Warning: long, rambly, self reflective, self indulgent blogwank ahead.
I've been in a funny mood lately, feeling a bit down, a bit directionless. This year, I've mostly been working on in-development stuff. It's all commissioned (i.e. paid) work for brand new TV shows, some at outline stage, some at script stage, but as with all in-development stuff, execs could say no at any point if they don't like it, or it's too expensive, or difficult, or not the right time, or some other channel has something similar, etc etc. I'm loving all of the work, but there's the constant nagging worry that none of it will end up on a TV screen. I really want these things to get made, because I'm really proud of them, and think they'll be great. One is solely created by me, some I'm co-creating, and two are single episodes of someone else's show. But everywhere is cutting back these days, and new shows face even more of a struggle to get made.

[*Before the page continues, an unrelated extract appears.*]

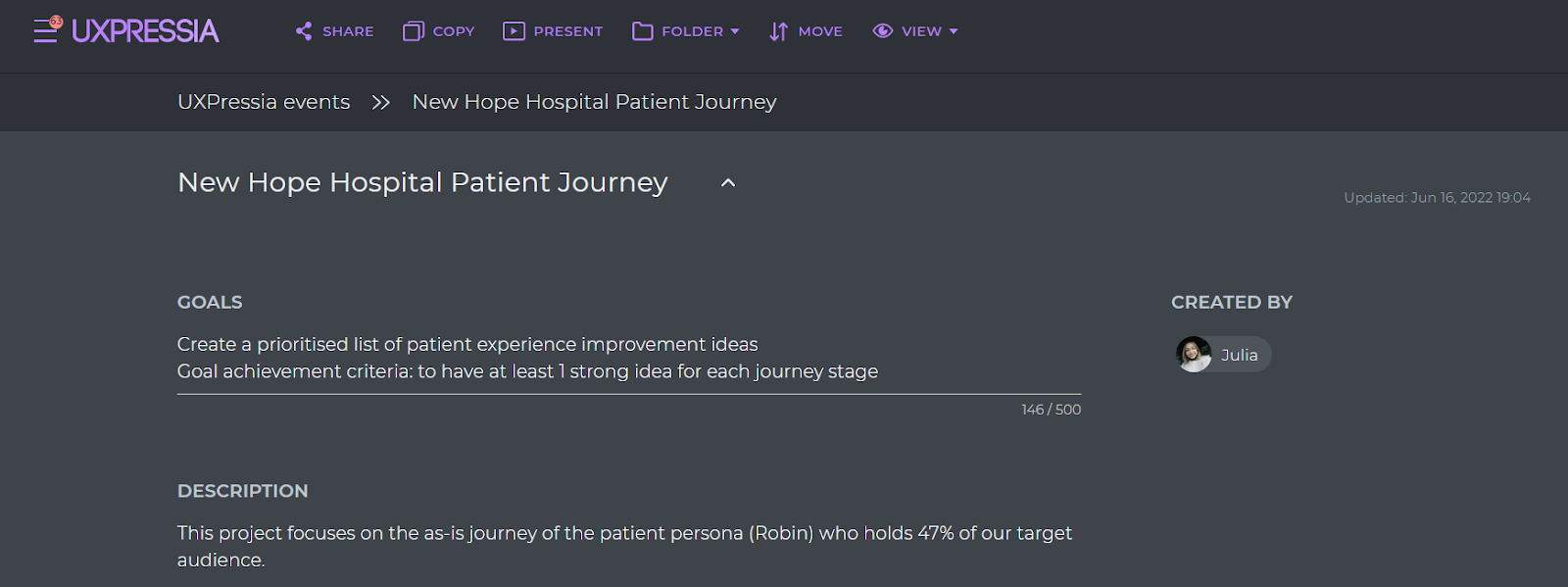Go to UXPressia events breadcrumb

[264, 102]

Whereas last year, and the year before, everything I worked on was actually in production. Getting hired to do an episode for a show that's already filming, means that the thing you're typing right now will be filmed in just a few months. There's more pressure, less time, but it WILL be filmed and broadcast. Usually you'll even have a rough idea of when it'll be on TV. Nothing focuses the mind quite like a transmission date...
So for the first time in my TV adventure, everything I'm working on might only ever be seen by me, the production companies, the execs, and nobody else. It's worrying, and makes me feel really uncertain about what lies ahead. I might spend the whole year writing these things, only to have it all fall apart. Yeah yeah, how terrible your life is, woe is you, pity the poor TV writer whose dreams have come true, welcome to the real world, that's what many writers face all the time, you could be unemployed or dead, etc etc. Look, I know how fortunate I've been - but I made that luck happen by working my arse off, and I continue to work my arse off to sustain it. And just because "it could be worse", it doesn't mean I'm not allowed to be frustrated by it. My point is, what can any of us do in these uncertain times? What if all of these projects never see the light of day? What happens next?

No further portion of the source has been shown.